CHECK YOUR UNDERSTANDING:
(1) In the Oxyrhynchus papyri text below, copy word for word the part that begins at the words "The third text, on" and stops after "281 AD 20-50)".
(2) According to the Oxyrhynchus papyri text below, why did Hunt pick these particular texts for Royal Holloway College? Answer in one to three sentences.

STUDY TEXT:
They set up camp at al-Bahnasa (ancient Oxyrhynchus) in 1898 and struck paper. Thousands of texts were unearthed and in their first year found a fragment of an early uncanonical and lost gospel. The stir created by the discovery of an alternative Christian tradition was such that its publication paid for the next years’ excavations.

Most of the Oxyrhynchus documents were deposited in Oxford, but Hunt distributed some texts to other learned institutions. In 1900, Royal Holloway College thus obtained three complete documentary texts and a number of fragments.

The first text is in two sections, top left and right on the photograph. It is a late second-century AD text:

Chosion of Sarapion of Harpokration, mother Sarapias, from Oxyrhynchos, greetings to Tanenteris, daughter of Thonis, son of Thonis, of the same city. I agree that I have received from you through Heliodoros and associates, managers of the bank near the temple of Serapis at Oxyrhynchus, 400 silver drachmae, being for the food, clothing, oil and other expenses for the two years my slave Sarapias nursed your daughter Helene… (P.Oxy. 1 91 AD 187)

In the second fragment, about four lines down, the handwriting changes. At this point, the document prepared by the scribe ends and Chosion acknowledges that he has received the money in his own handwriting.

The second text is at the bottom left side. Someone in antiquity had pasted this text together with at least four others. The main text is from the second century and relates to the sale of a slave woman, Dioskorous, aged 25. She had belonged to a citizen of Alexandria but was now being sold to her third male owner, Julius Germanus, a Roman, for 1,200 drachmae (P.Oxy. 1 95 AD 129).   

The third text, on the bottom right, is the earliest, dating from the first century AD:

To Herakleides, priest, chief justice, superintendant of the chremistae (judges, normally used in civil cases) and the other judges, from Syra of Theon. I went to live with Sarapion, bringing with me a dowry of 200 drachmae. I took him into the house of my parents since he was without means and I conducted myself blamelessly. But Sarapion spent my dowry without consulting me, insulted me, ill-treated me and used violence against me, depriving me of the necessities of life. Finally, he left me without resources. I beg you, therefore, that you order that he be brought before you and forced to repay my dowry plus half again.. (P.Oxy. 2 281 AD 20-50)

Hunt did not select these texts at random. He chose the texts to educate the young women of Royal Holloway College about their lives of their predecessors 1600 years earlier. More than six decades before women’s history emerged into the mainstream, we see a premonition of its appearance.

RECORDED INFORMATION:
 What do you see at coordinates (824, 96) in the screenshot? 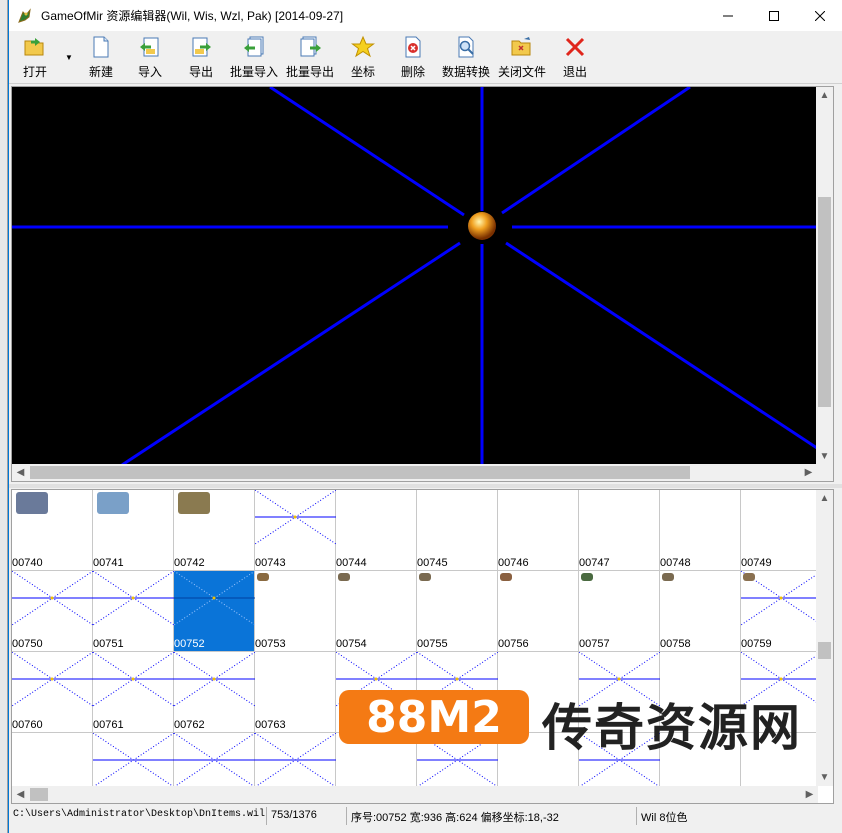
I see `scroll-up-icon: ▲` at bounding box center [824, 96].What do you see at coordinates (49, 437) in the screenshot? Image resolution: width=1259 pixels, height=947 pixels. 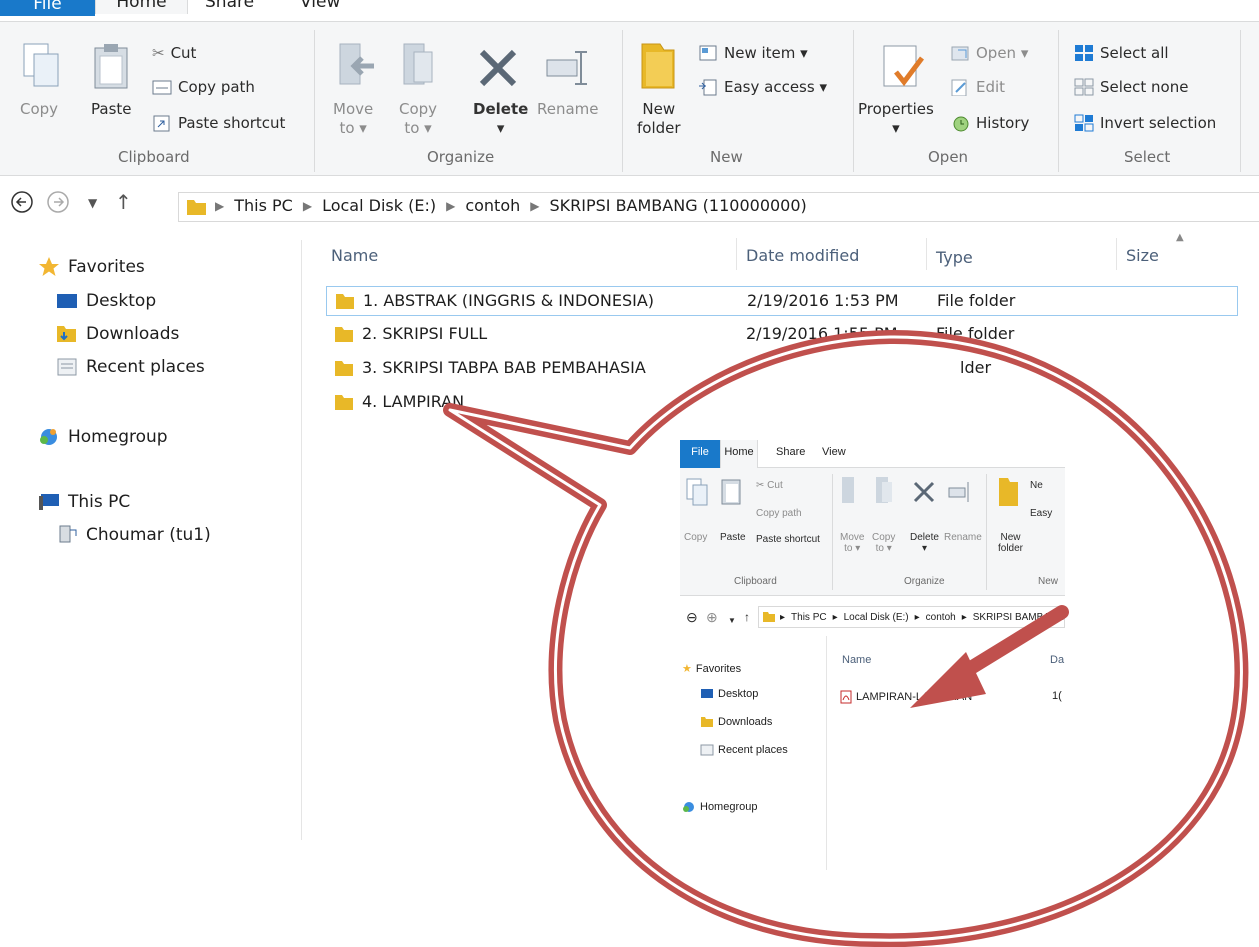 I see `homegroup-icon` at bounding box center [49, 437].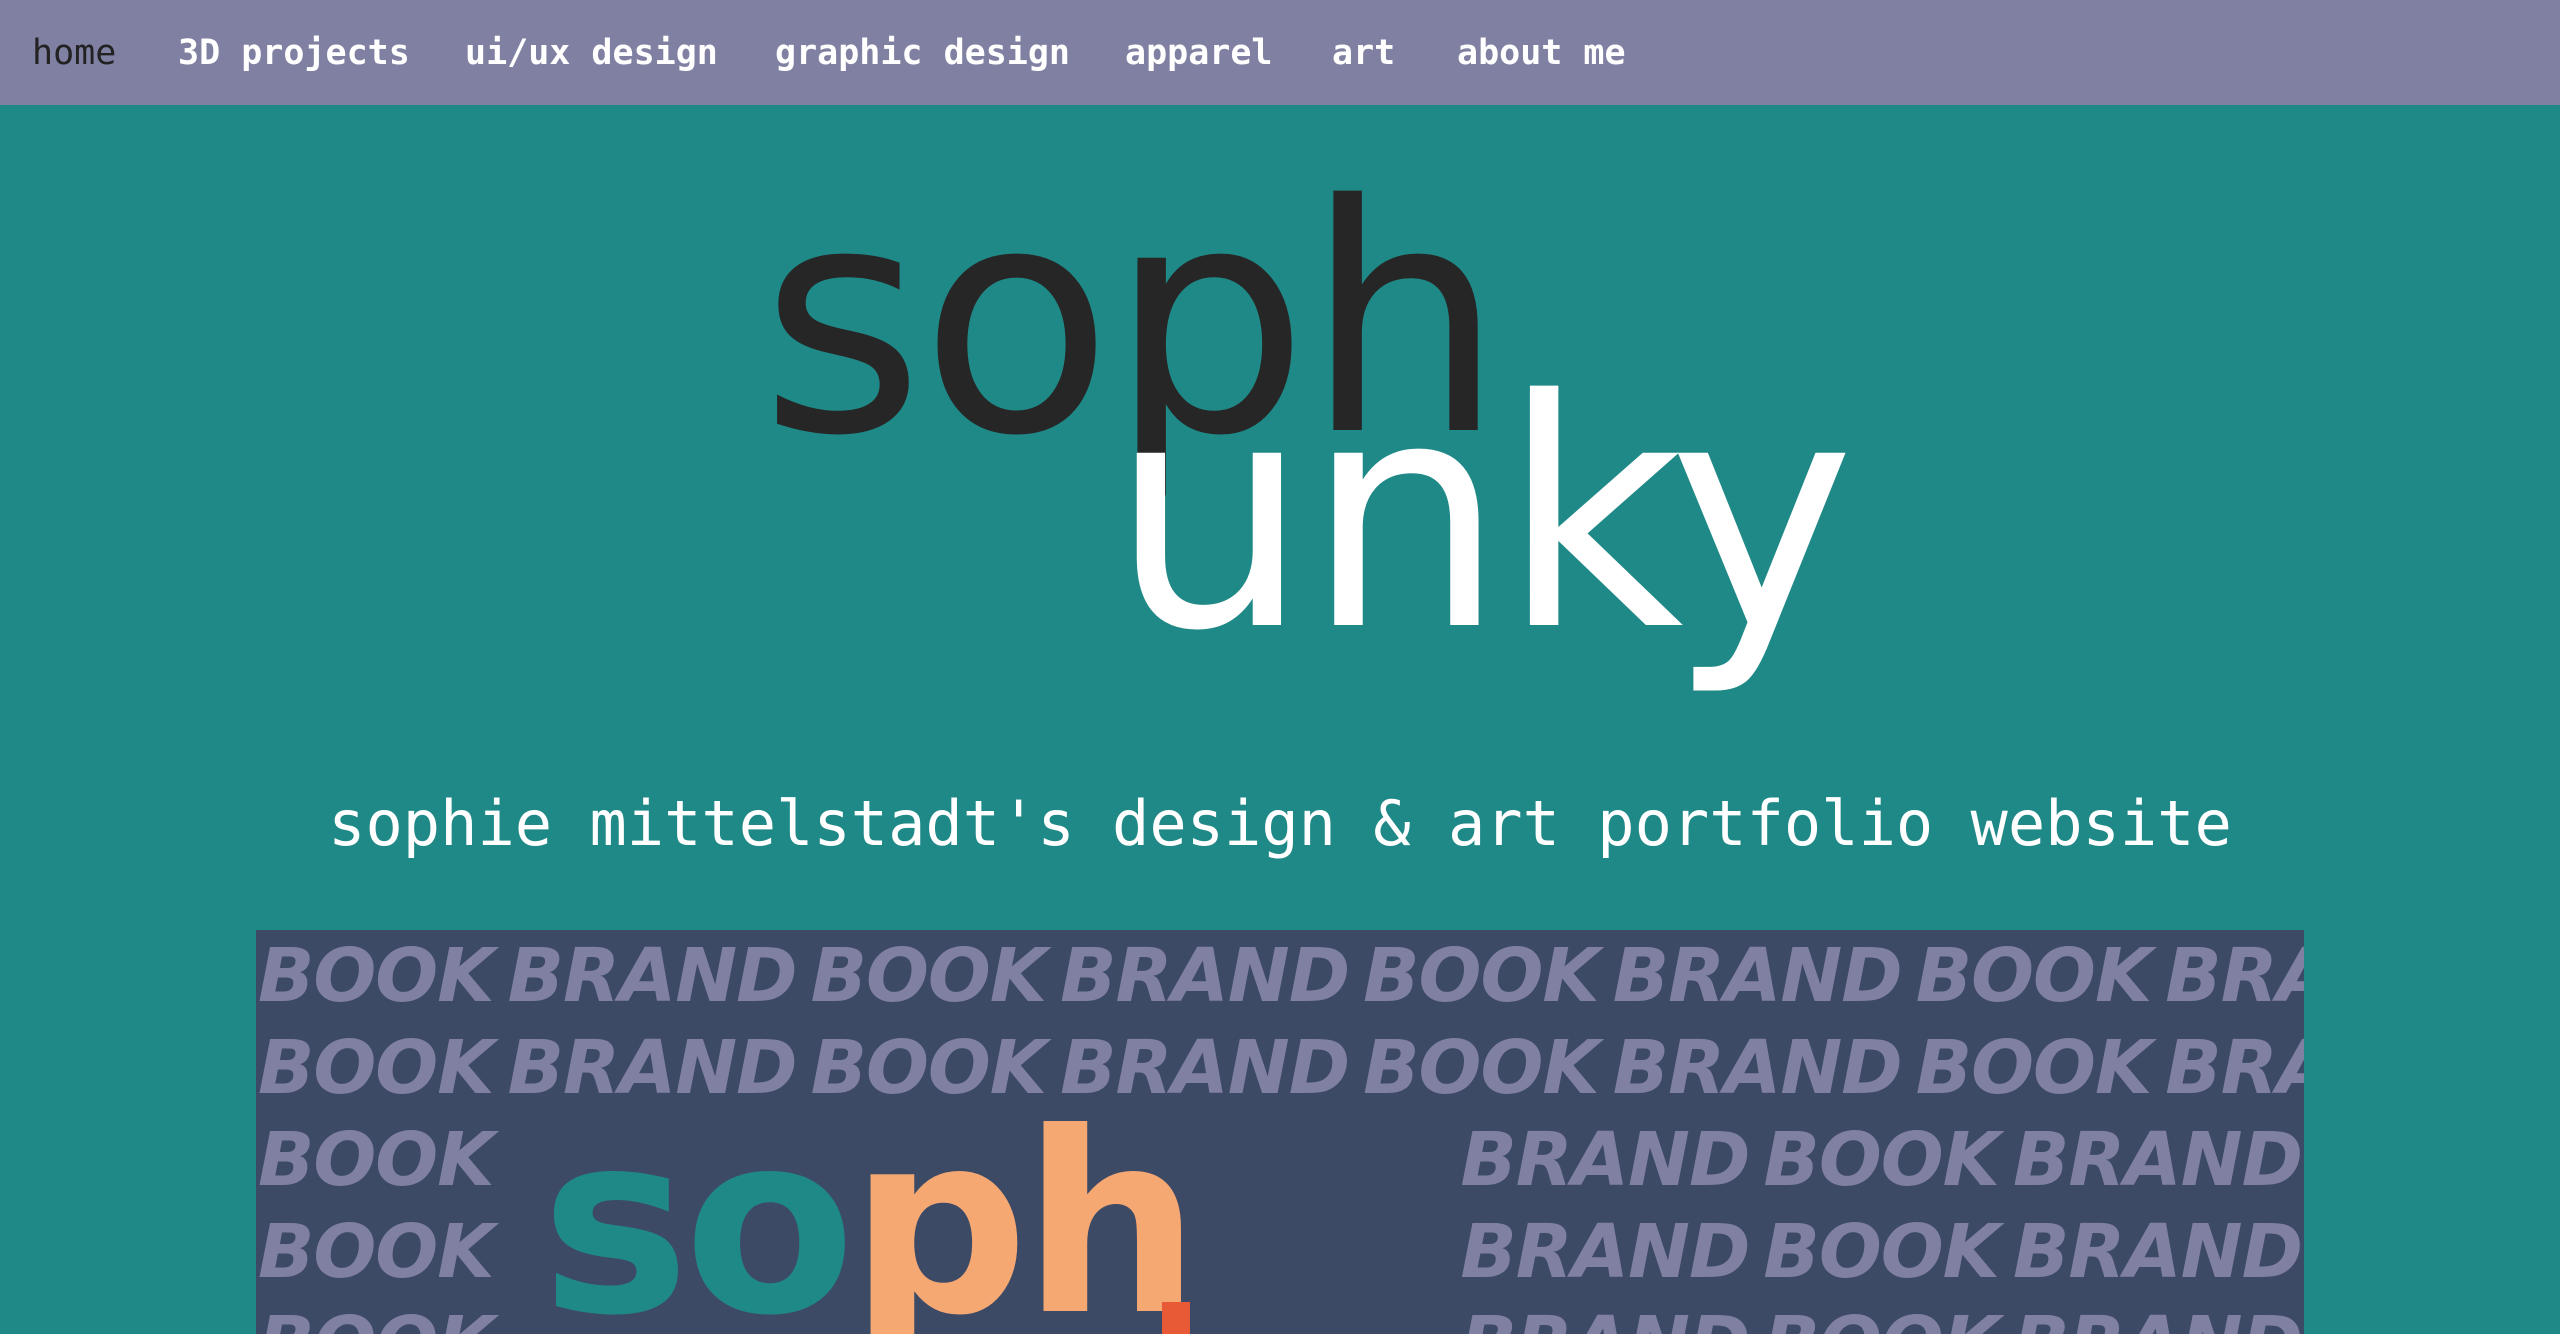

ANSWERS BY ITEM NUMBER:
(1)
The third text, on the bottom right, is the earliest, dating from the first century AD:

To Herakleides, priest, chief justice, superintendant of the chremistae (judges, normally used in civil cases) and the other judges, from Syra of Theon. I went to live with Sarapion, bringing with me a dowry of 200 drachmae. I took him into the house of my parents since he was without means and I conducted myself blamelessly. But Sarapion spent my dowry without consulting me, insulted me, ill-treated me and used violence against me, depriving me of the necessities of life. Finally, he left me without resources. I beg you, therefore, that you order that he be brought before you and forced to repay my dowry plus half again.. (P.Oxy. 2 281 AD 20-50)

(2) He chose them to teach the young women of Royal Holloway College about the lives of women who lived 1600 years before them. The text says he did not pick them at random.